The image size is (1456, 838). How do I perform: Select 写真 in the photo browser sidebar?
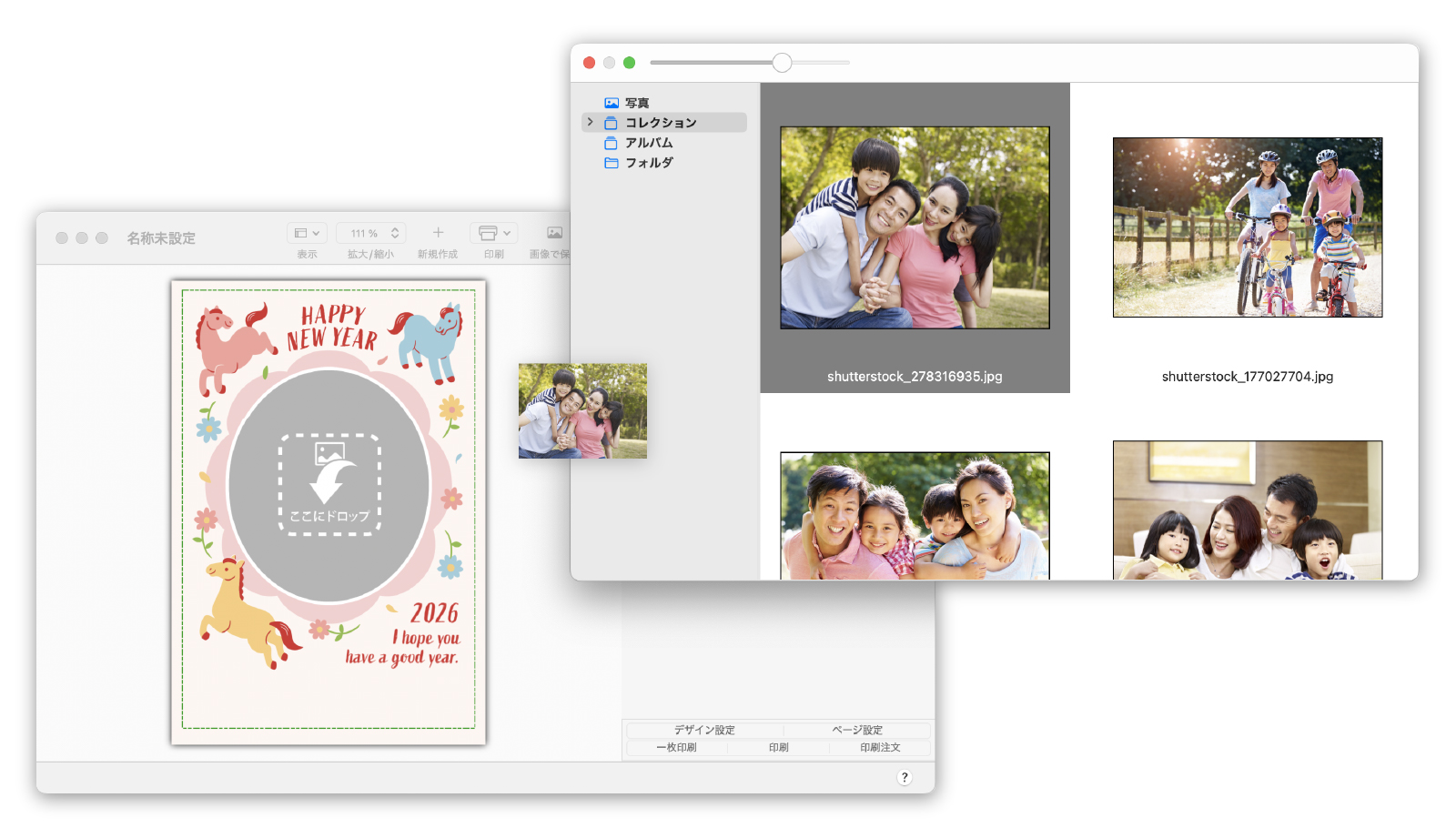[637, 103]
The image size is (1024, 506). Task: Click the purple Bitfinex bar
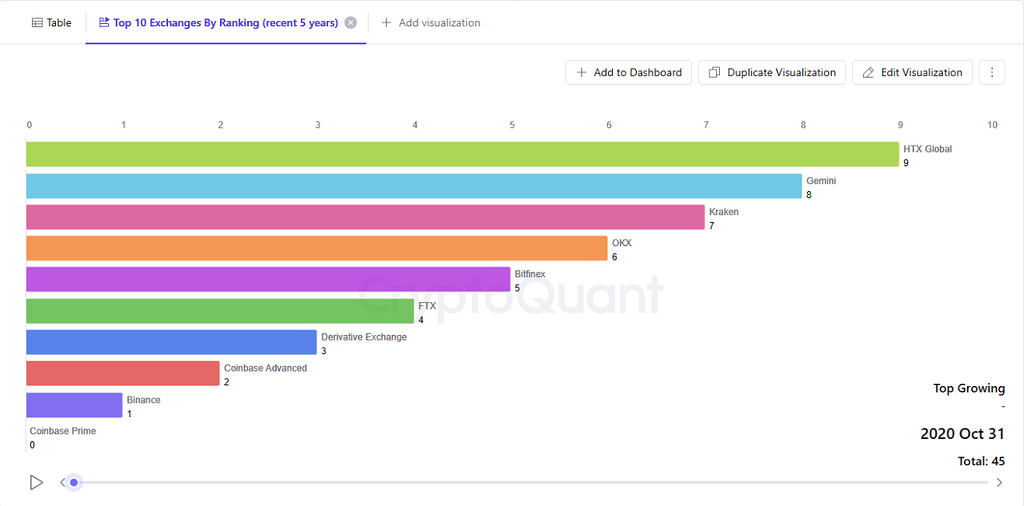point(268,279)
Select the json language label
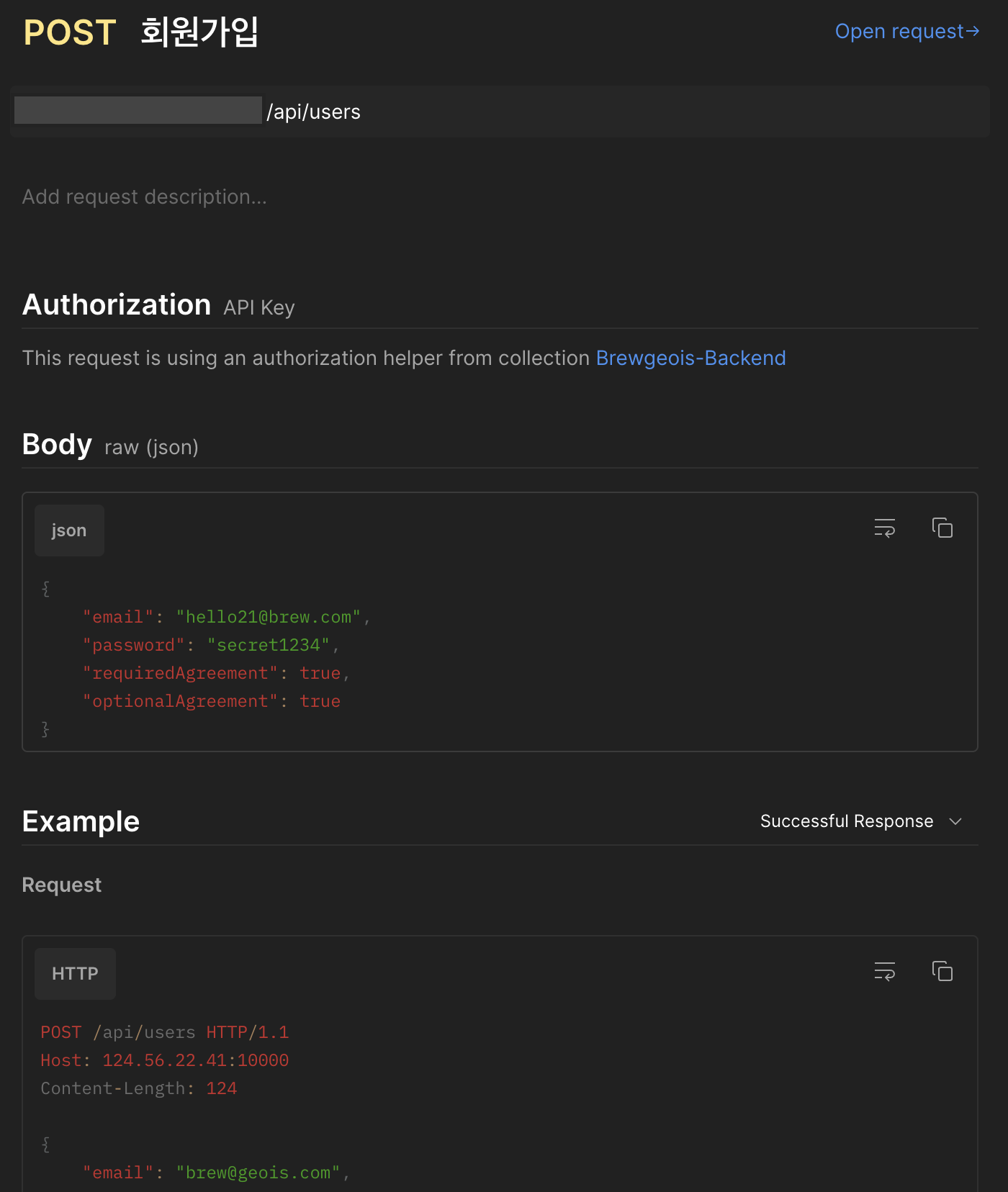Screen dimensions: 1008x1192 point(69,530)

• • • •

The entire listing above, minus its pictures, should be copied out exactly.

#### Response below
The image size is (1456, 838). How do I perform: Select 写真 in the photo browser sidebar?
[637, 103]
The image size is (1024, 506). Task: Click the purple Bitfinex bar
point(268,279)
Select the json language label
Screen dimensions: 1008x1192 point(69,530)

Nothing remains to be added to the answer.